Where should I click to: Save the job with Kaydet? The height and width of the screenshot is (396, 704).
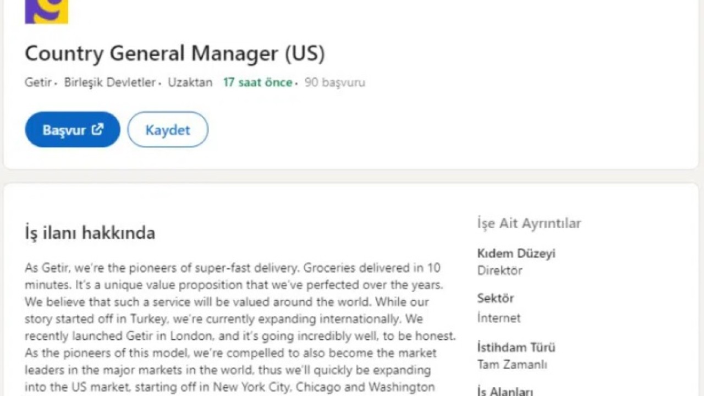coord(168,130)
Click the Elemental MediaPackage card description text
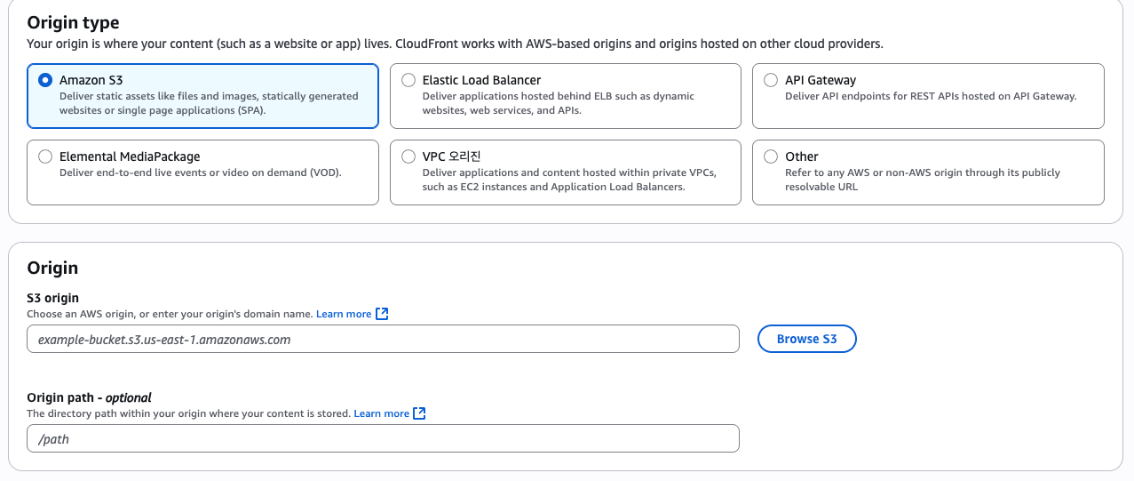Image resolution: width=1134 pixels, height=481 pixels. 200,172
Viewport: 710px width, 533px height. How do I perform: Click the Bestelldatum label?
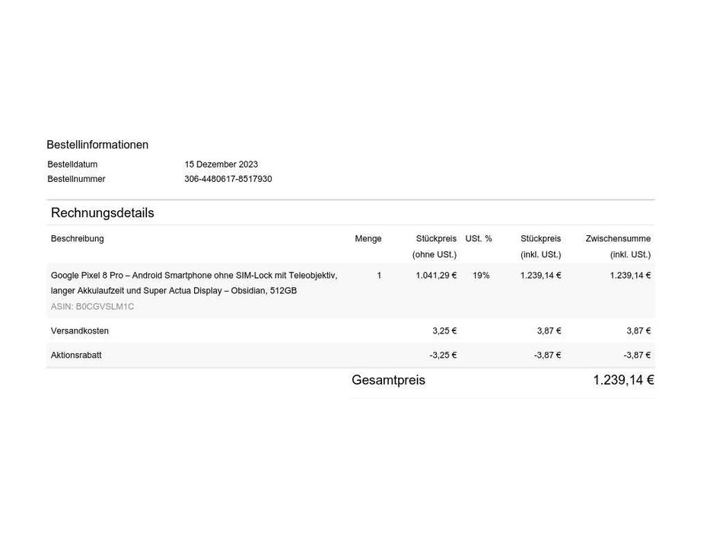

■ **PROBLEM REQUIREMENTS**: Please change "screenshot" to "screen capture" throughout the listing above and give it again with everything else unchanged, omitting the pictures.

■ **FULL SOLUTION**:
Where should I click to: Save the job with Kaydet? The height and width of the screen capture is (396, 704).
coord(168,130)
Click the Elemental MediaPackage card description text
Image resolution: width=1134 pixels, height=481 pixels. 200,172
Viewport: 710px width, 533px height. How do I perform: Click the Bestelldatum label?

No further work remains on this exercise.